The Old Man and the Sea (1958)
You will probably never see a list of great fishing films without this one included. Considered one of the closest book-to-film adaptations in Hollywood history, the film captures every vestige of Ernest Hemingway’s legendary novel that can possibly be captured on screen. Anglers, as well as film and literary critics, will debate until the end of time on the quality of the film, with many stating that Hemingway’s prose could never be captured or translated onto celluloid. However, the Oscar-nominated lead performance – from a magnetic Spencer Tracy – is enough to make the film worth a look.
The Perfect Storm (2000)
The Perfect Storm is not a great film, but it is an example of just how much splendor special effects can add to a picture. Telling the tale of a doomed fishing expedition in the worst weather conditions imaginable, The Perfect Storm had the star power (George Clooney and Mark Wahlberg play the lead roles) and the budget to become an obvious descendent of the summer blockbuster lineage that Jaws had started. However, the biggest stars of the film are the visual and sound effects artists, a fact that the Academy recognized with a pair of Oscar nomination.

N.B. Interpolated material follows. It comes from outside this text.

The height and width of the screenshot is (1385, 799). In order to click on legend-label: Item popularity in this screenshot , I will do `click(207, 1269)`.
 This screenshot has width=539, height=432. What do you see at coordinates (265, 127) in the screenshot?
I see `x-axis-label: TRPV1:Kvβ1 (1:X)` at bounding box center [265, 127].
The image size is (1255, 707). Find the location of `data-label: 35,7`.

Starring Tom Hanks in one of the all-time great performances, Castaway is hardly a fishing film, but it does feature a great scene where Hanks manages to catch a fish with a well-aimed spear throw. That scene is just one treasure in a film full of them, a film that relies almost entirely on Hanks’ acting chops as he makes fire, forms a friendship with a volleyball, and builds an escape raft. Though he ultimately lost the prize to Russell Crowe (for Gladiator), Hanks seriously contended for his third Best Actor Oscar here.
The Lord of the Rings: The Two Towers (2002)

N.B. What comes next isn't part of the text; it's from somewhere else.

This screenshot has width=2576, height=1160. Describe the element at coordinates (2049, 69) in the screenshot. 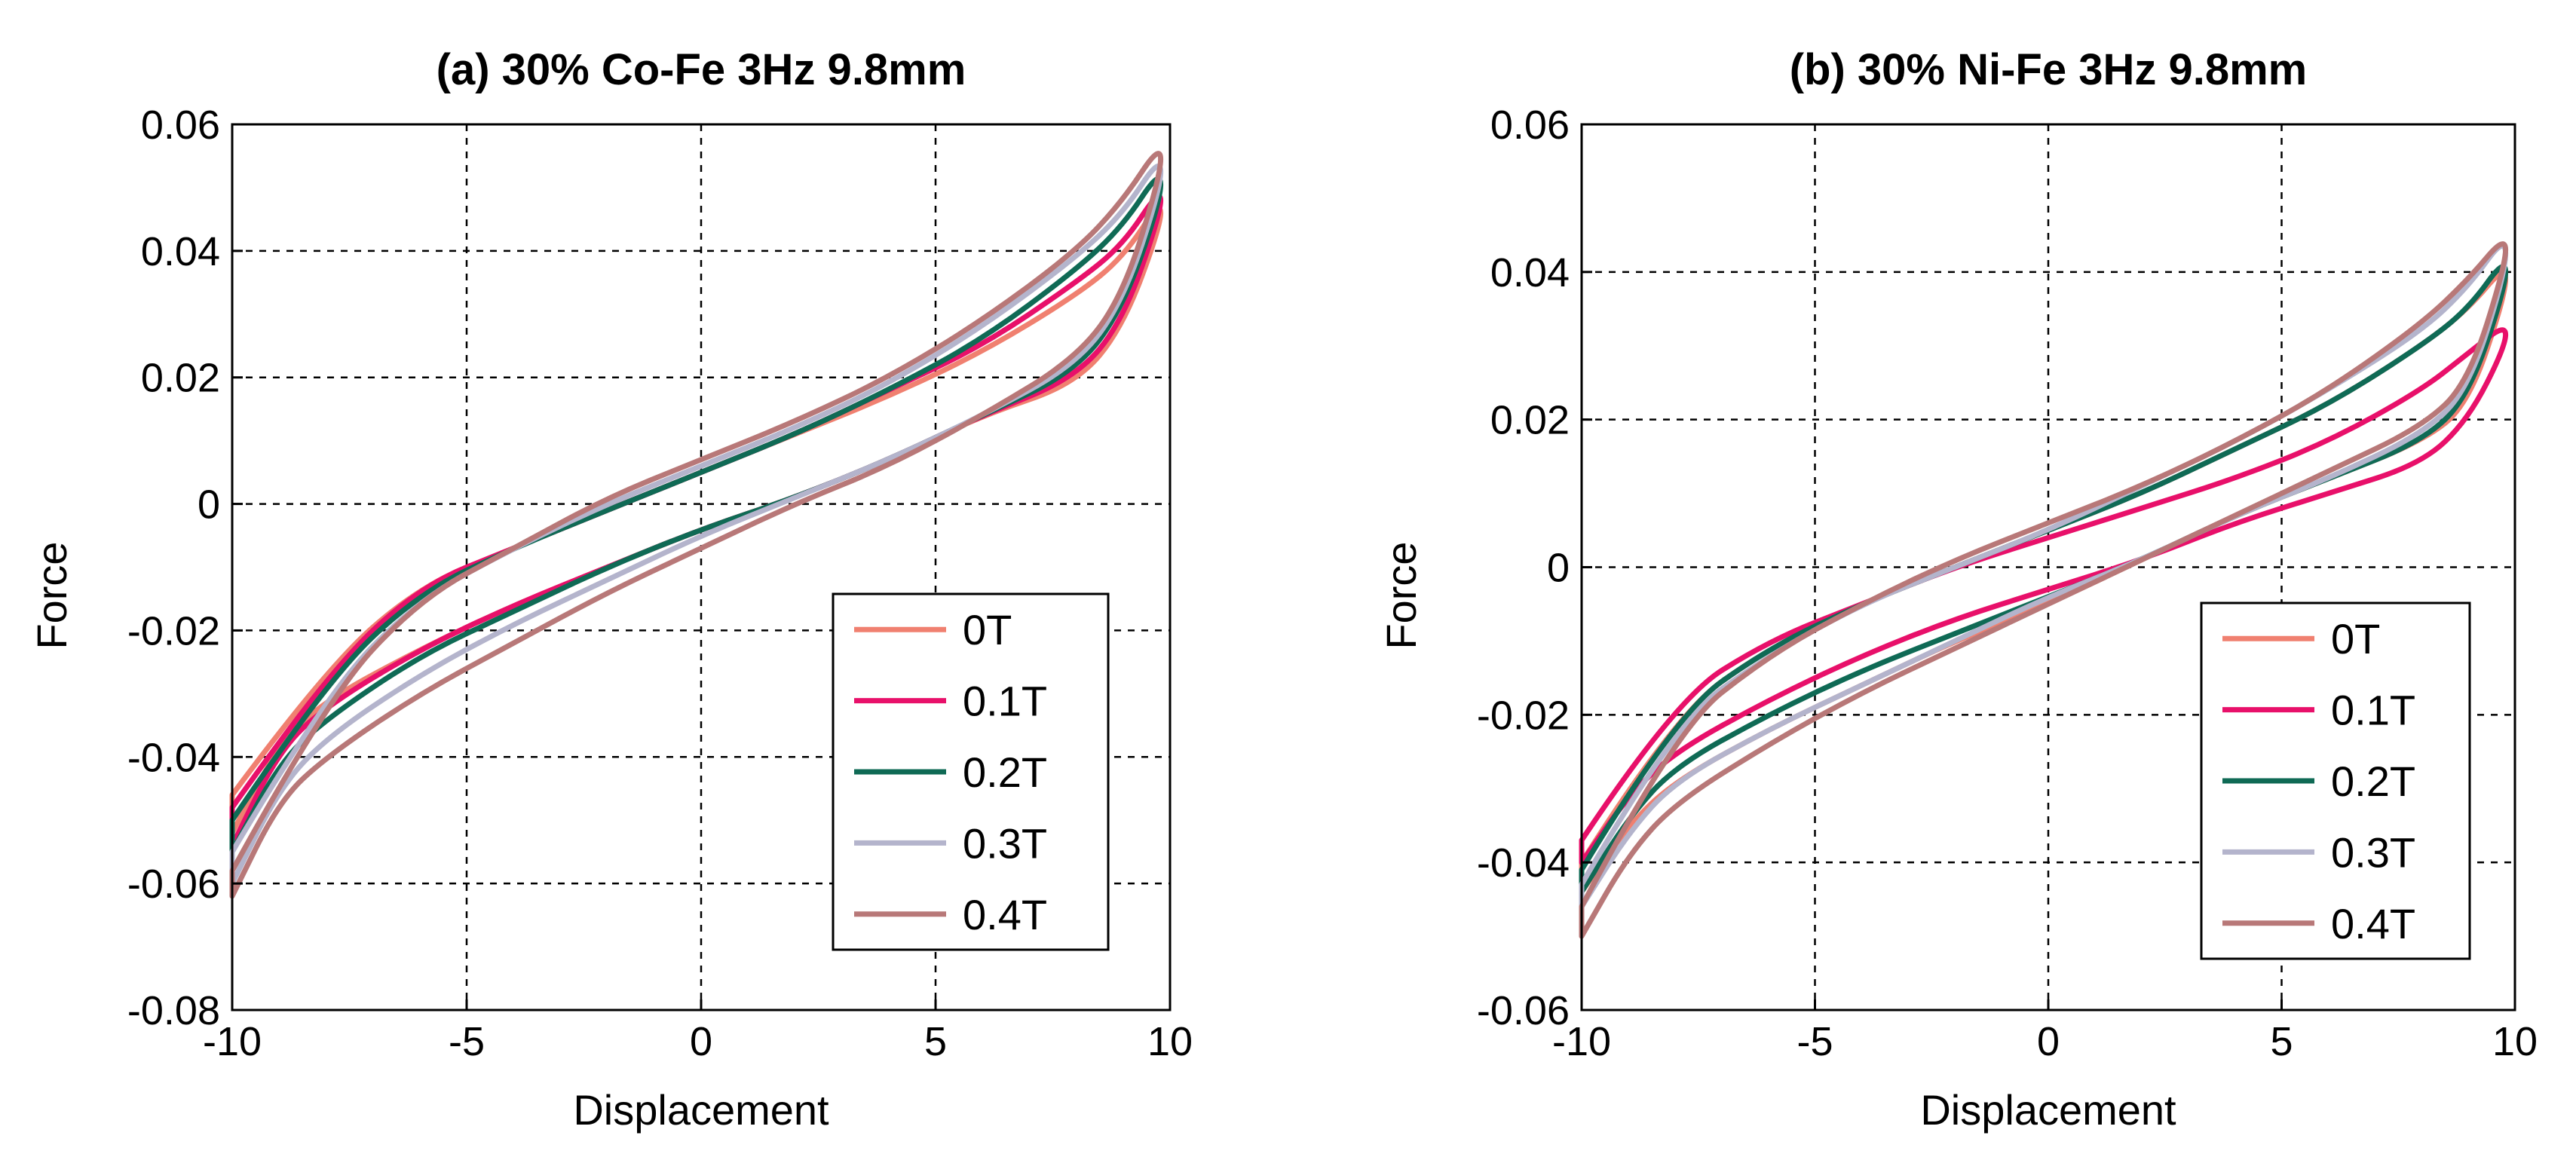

Here’s another film where the fishing is largely confined to a single scene, but the scene is such a classic that it bears mentioning here. The scene, where the character of Smeagol (or Gollum, as he is more widely know) wriggles through a rock creek in an attempt to catch a fish, was actually performed in a motion capture suit by actor Andy Serkis. The scene is a shining example of Serkis’s commitment to the crazy role of Gollum, and is often pinpointed by those who believe the actor should have earned some Oscar recognition for this film. The film itself had a disappointing showing at the 2002 Academy Awards, despite a Best Picture nomination and a few other nods. However, The Lord of the Rings would come back the following year to sweep the awards with a record-tying 11 statues for its concluding chapter, The Return of the King.
Finding Nemo (2003)
There are probably a few (cynical) anglers and commercial fishermen who don’t like this film, if only because of how it humanizes fish and paints the humans as villains. However, Finding Nemo is an endlessly charming and funny film that stands as one of many triumphs from Pixar Animation Studios. It’s also a film that can be enjoyed equally by adults and kids, a film that features one of the all-time great voice casts (including Ellen Degeneres, this year’s Oscar host, as a Blue Tang fish with short-term memory problems), and a film that earned four Oscar nominations. Nemo won Best Animated Feature Film, but the more notable Oscar attention for the film came with its nomination for Best Original Screenplay, a category that normally honors “serious” live action drama films.
Big Fish (2003)
A truly great and underrated film, Big Fish uses the concept of catching an enormous “uncatchable” fish as a metaphor for life. It’s a lovely film, full of tall tales, striking visuals, and poignant realizations about family and father-son relationships. There aren’t a lot of angling scenes – though there is one where the protagonist tries to score the aforementioned “big fish” by baiting it with his wedding ring – but there are plenty of other enjoyable facets to latch onto here. And since the Oscars threw the film a nomination for its Danny Elfman score, we get to include it on our list.